• ne kadar çok kişide farkındalık yaratırsa o kadar iyi olacak kampanyadır.

    istanbul'da merkeze uzak yerlerde bile lüks siteler, avmler inşa edilirken şehrin ortasındaki bu yeşil alan için ağzının suyu akanların bolca bulunduğunu tahmin etmek zor değil. ama istanbul'un kentsel bölüşüme değil, kentsel dönüşüme; betona değil yeşile ihtiyacı var.

    http://www.change.org/…çılmasını-istemiyoruz?#share
  • evim, koruya 600 metre. çocukluğum, okul pikniklerim, koşular, kırık dökük motosiklet ile denemeler, yazmak, okumak, içmek için kullanmışlığım var. ancak bunların hiç biri, bakımsız olduğu gerçeğini değiştirmiyor. kent ormanı altında saçma sapan taşlar ile büyüsünün bozulmasnı istemem ama düzenleme şart. tabi akp için düzenleme kelimesinin anlamını biliyorsunuz...
    edit: imzalanması ve takipçi olunması gereken kampanya.
  • hilmi türkmen, 1.derece doğal sit alanı olan validebağ korusu için planladığı, adını "çılgın proje" koyduğu projesinde validebağ korusunu koru olmaktan çıkarıp içinde çocuk parkı, seyir terasları, göletler, açıkhava tiyatroları ve düğün salonları olan bir park haline getirmek istediğini açıkladı.

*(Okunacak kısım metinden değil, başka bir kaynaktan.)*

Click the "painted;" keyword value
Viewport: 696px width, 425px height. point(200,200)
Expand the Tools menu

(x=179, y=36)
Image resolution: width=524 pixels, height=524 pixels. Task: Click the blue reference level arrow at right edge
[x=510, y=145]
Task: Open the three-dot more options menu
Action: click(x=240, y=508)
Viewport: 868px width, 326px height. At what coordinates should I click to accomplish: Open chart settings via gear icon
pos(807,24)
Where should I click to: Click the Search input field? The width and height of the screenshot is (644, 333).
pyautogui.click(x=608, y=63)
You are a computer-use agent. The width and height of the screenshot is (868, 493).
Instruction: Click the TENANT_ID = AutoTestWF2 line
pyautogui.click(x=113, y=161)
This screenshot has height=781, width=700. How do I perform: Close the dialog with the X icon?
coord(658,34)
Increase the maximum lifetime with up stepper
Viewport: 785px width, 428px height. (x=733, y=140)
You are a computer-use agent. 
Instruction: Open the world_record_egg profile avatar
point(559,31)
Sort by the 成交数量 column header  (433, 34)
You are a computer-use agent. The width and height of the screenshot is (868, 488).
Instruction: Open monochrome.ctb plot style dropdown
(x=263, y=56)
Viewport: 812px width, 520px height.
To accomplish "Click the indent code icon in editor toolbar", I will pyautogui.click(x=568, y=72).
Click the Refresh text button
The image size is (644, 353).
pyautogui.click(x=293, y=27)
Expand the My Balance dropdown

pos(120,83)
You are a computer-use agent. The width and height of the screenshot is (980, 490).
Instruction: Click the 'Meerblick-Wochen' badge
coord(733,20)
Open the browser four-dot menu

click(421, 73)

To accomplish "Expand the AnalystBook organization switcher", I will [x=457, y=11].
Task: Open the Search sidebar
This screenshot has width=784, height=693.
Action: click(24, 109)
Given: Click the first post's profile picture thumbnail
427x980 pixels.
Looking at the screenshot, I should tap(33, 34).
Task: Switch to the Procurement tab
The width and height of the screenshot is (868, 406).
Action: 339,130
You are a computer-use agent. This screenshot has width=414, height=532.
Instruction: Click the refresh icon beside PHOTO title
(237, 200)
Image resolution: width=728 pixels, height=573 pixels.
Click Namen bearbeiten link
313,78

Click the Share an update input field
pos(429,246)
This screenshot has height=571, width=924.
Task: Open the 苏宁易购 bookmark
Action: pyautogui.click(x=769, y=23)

    eğer yukarıdaki açıklama doğruysa yapmayın bunu. güzelleştirmeyin lütfen. gidin ağaç dikin boş bulduğunuz yerlere sayın başkan. doğal haliyle kalsın.
  • bir park projesinin 'çılgın' olarak adlandırılması bile kıllanmaya yeter.
  • desteklenmesi gerek.
  • bir deli kuyuya taş atmış, bin akıllı çıkaramamıs. ıstanbul'da yeterince taş atılmış, beton kaplanmış yer var. validebağ'da onlardan biri olmasın
  • hilmi türkmen seçimlerden önce yaptığı açıklamalardan anlaşılacağı üzere orası üzerinde bir takım emelleri var, karşı çıkılmalı mahkemeye gidilir mahkeme yürütmeyi durdurma kararı verir gene hiç bir şey olmamış gibi çalışmaya devam edebilirler. taksim parkında gösterilen dayanışma burada gösterilmeli yoksa korunun geleceği karanlık.
  • daha dün bir afakan basma anında dellenip bisiklete binip kendimi dışarı attım. önce validebağ korusuna gitmeye üşendim. fakat derken bir aşağı bir yukarı sürerken baktım ki validebağ dört yol ağzına kadar gelmişim.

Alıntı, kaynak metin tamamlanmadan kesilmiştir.